In 1952 Harry Markowitz theorized that investors could reduce risk by diversifying their assets and the allocation of their investments quantitatively, known as Modern Portfolio Theory (MPT).
This theory remains the foundation of many retail and institutional investment portfolios today. MPT has merit, but the world we are investing in today is dramatically different than in 1952, our process was built with that in mind.
With the help of third party research, over 25,000 companies go through multiple screens designed to identify undervalued investment opportunities and growth potential not realized by the market at large.
Research has shown during periods of market stress that many asset classes tend to move in tandem with domestic stocks, merely adding to the pain on the way down.
We aim to recover faster, not avoid volatility, which can cost investors long term returns. A faster recovery reduces the dependency on assets that may not provide the protection we are looking for.
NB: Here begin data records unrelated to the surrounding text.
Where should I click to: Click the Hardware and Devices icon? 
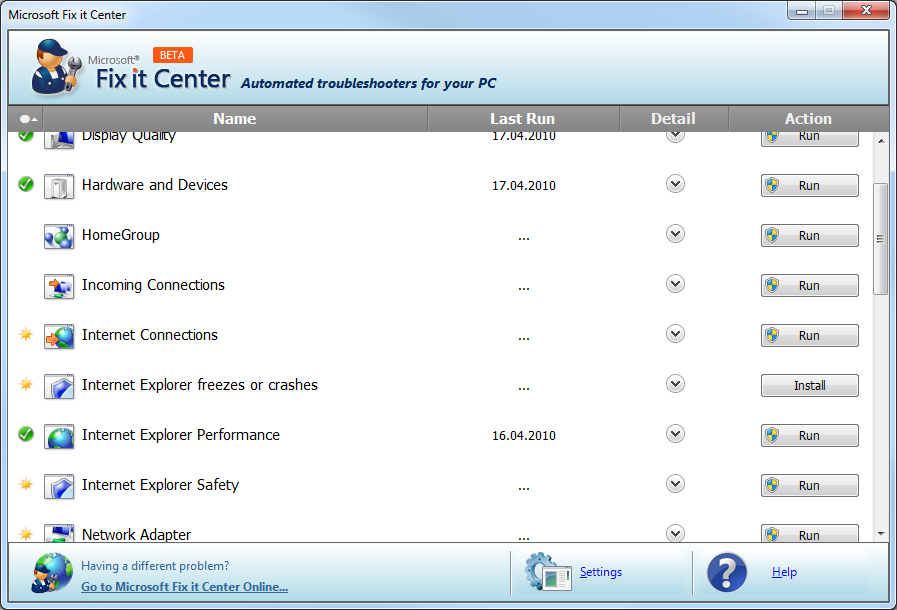click(59, 186)
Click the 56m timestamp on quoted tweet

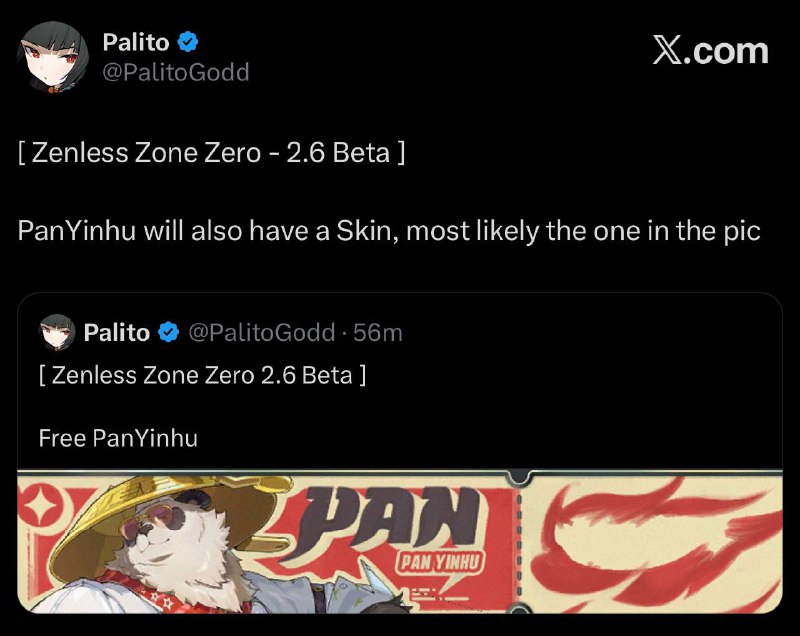point(378,332)
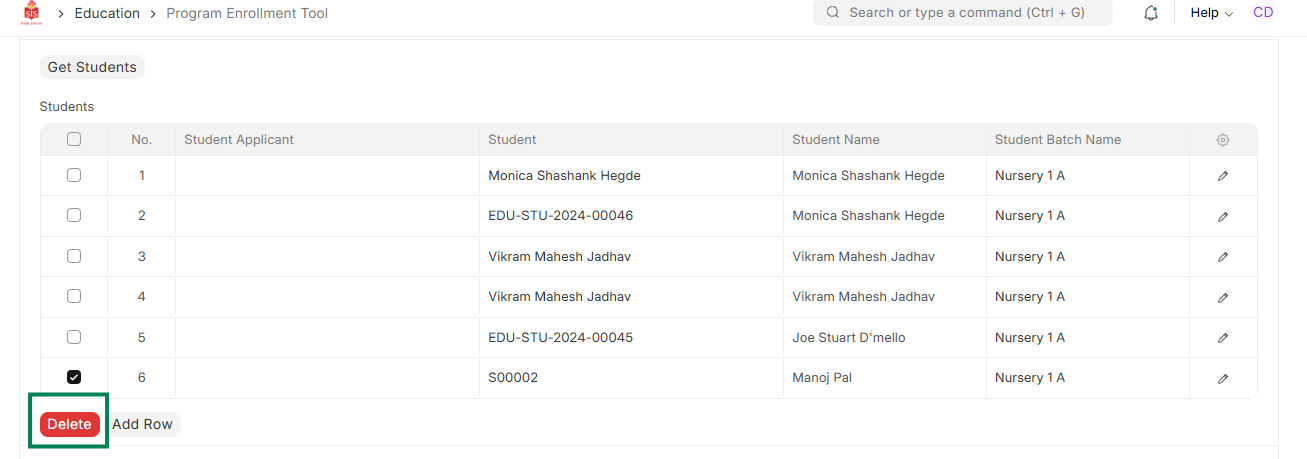Check the row 1 checkbox
Image resolution: width=1307 pixels, height=459 pixels.
coord(74,175)
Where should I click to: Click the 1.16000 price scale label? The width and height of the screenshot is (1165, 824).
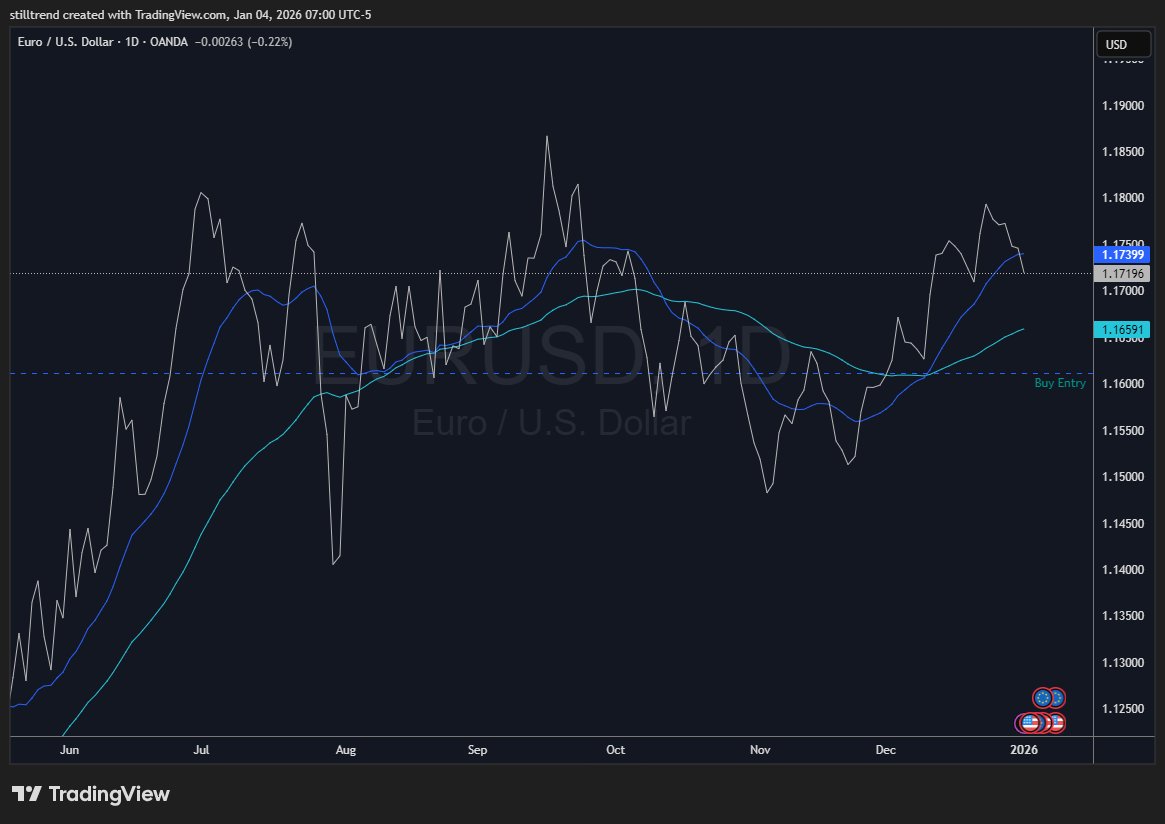tap(1122, 383)
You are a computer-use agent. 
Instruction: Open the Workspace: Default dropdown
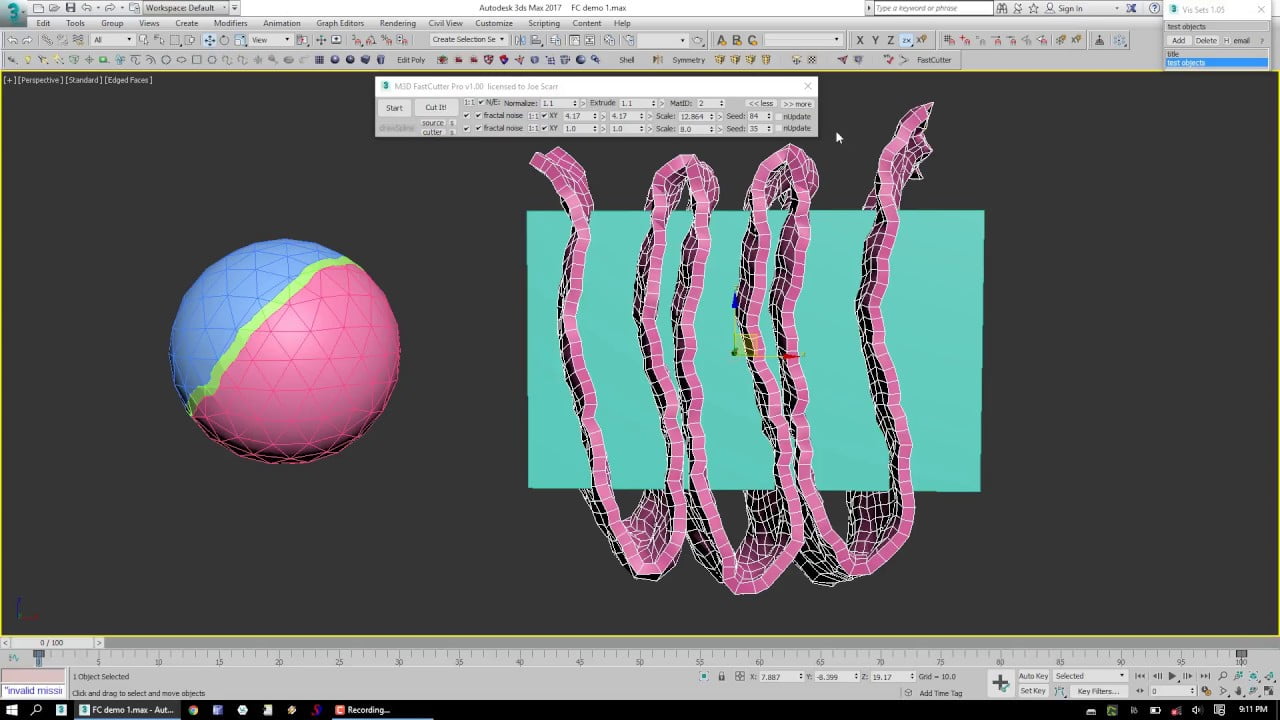[186, 8]

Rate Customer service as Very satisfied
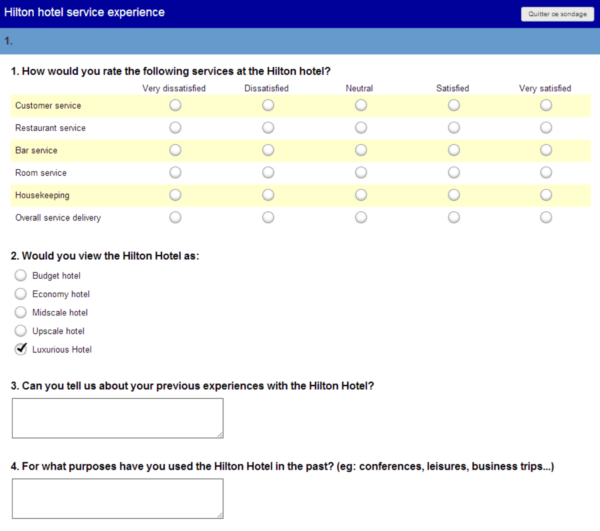(x=546, y=105)
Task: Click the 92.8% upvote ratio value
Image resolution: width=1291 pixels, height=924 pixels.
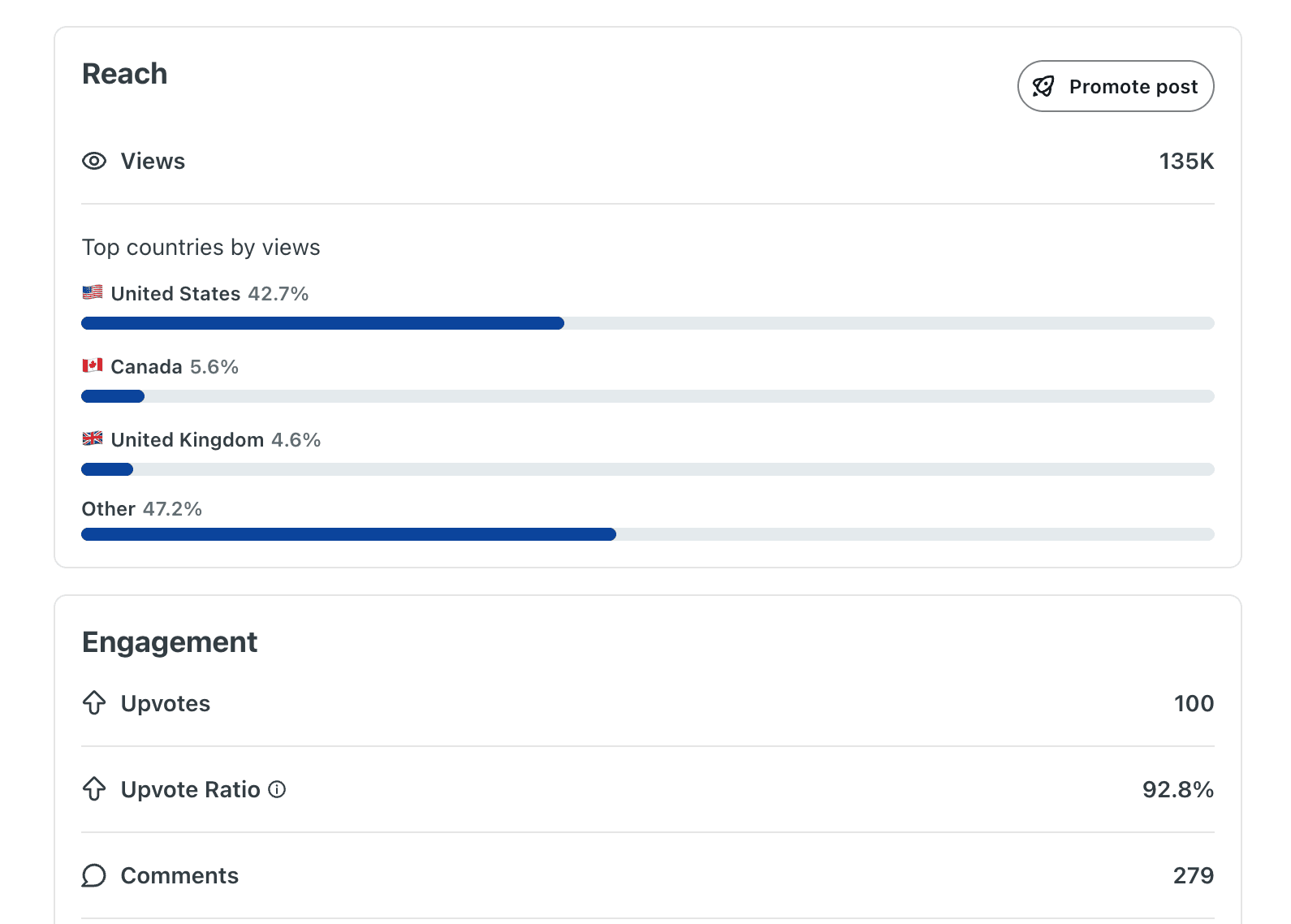Action: [x=1178, y=789]
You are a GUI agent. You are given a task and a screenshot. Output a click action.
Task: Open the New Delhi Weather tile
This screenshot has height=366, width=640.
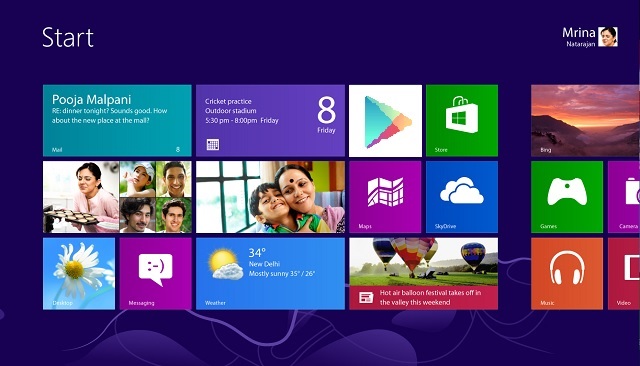(270, 273)
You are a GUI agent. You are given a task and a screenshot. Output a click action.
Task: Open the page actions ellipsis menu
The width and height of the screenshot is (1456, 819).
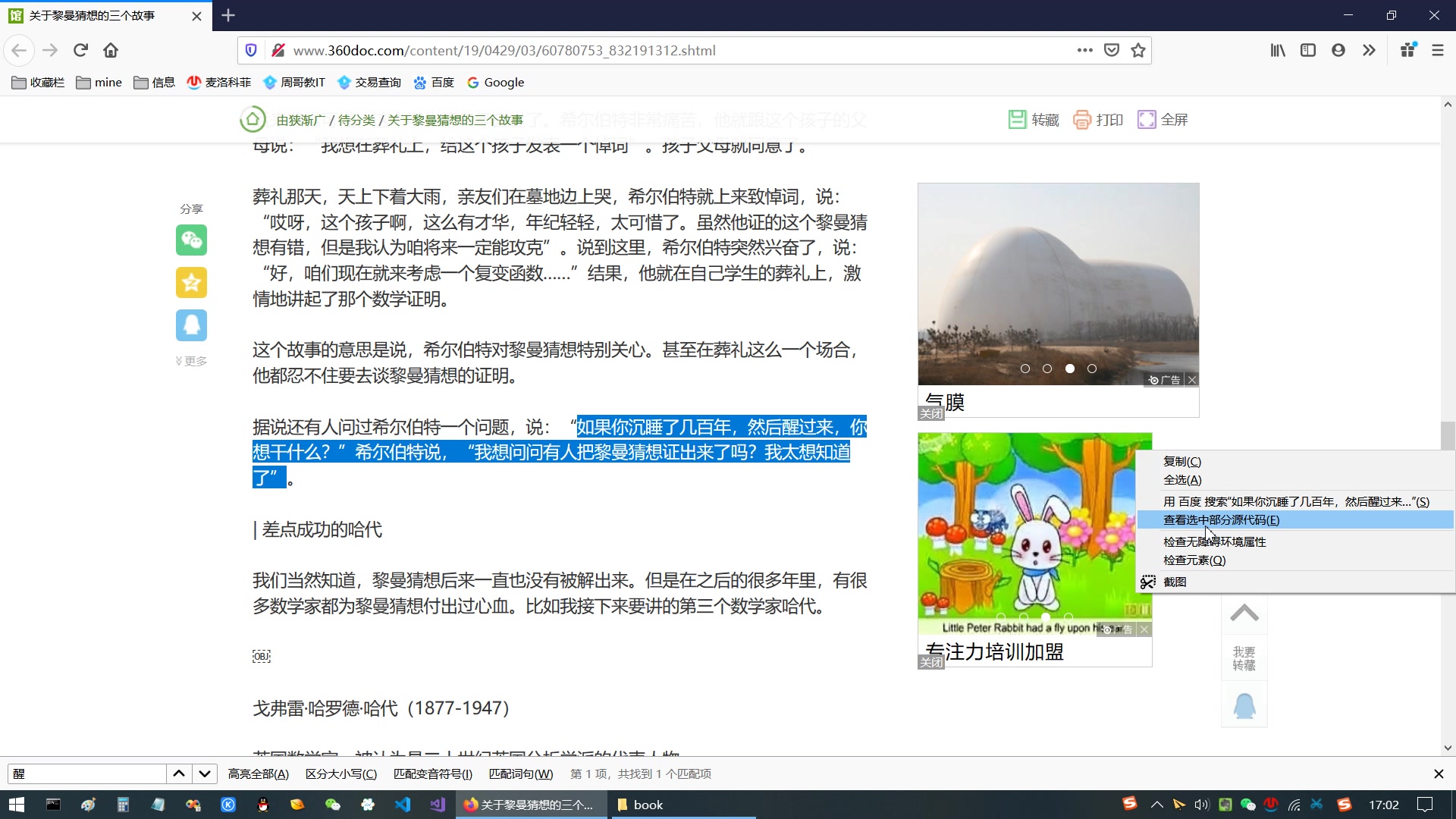(x=1084, y=50)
The finished product is a portfolio of 25-30 stocks, adjusted for risk based on client cash flow needs, with the goal of outperforming the S&P 500. The number of companies provides the opportunity to diversify into different sectors, but allows our data driven analysis to be impactful in generating returns above our benchmark. Our quantitative screen and stock rotation occur quarterly, allowing time for companies to realize their potential with stocks often held through multiple market cycles as they continue to screen as investable ideas.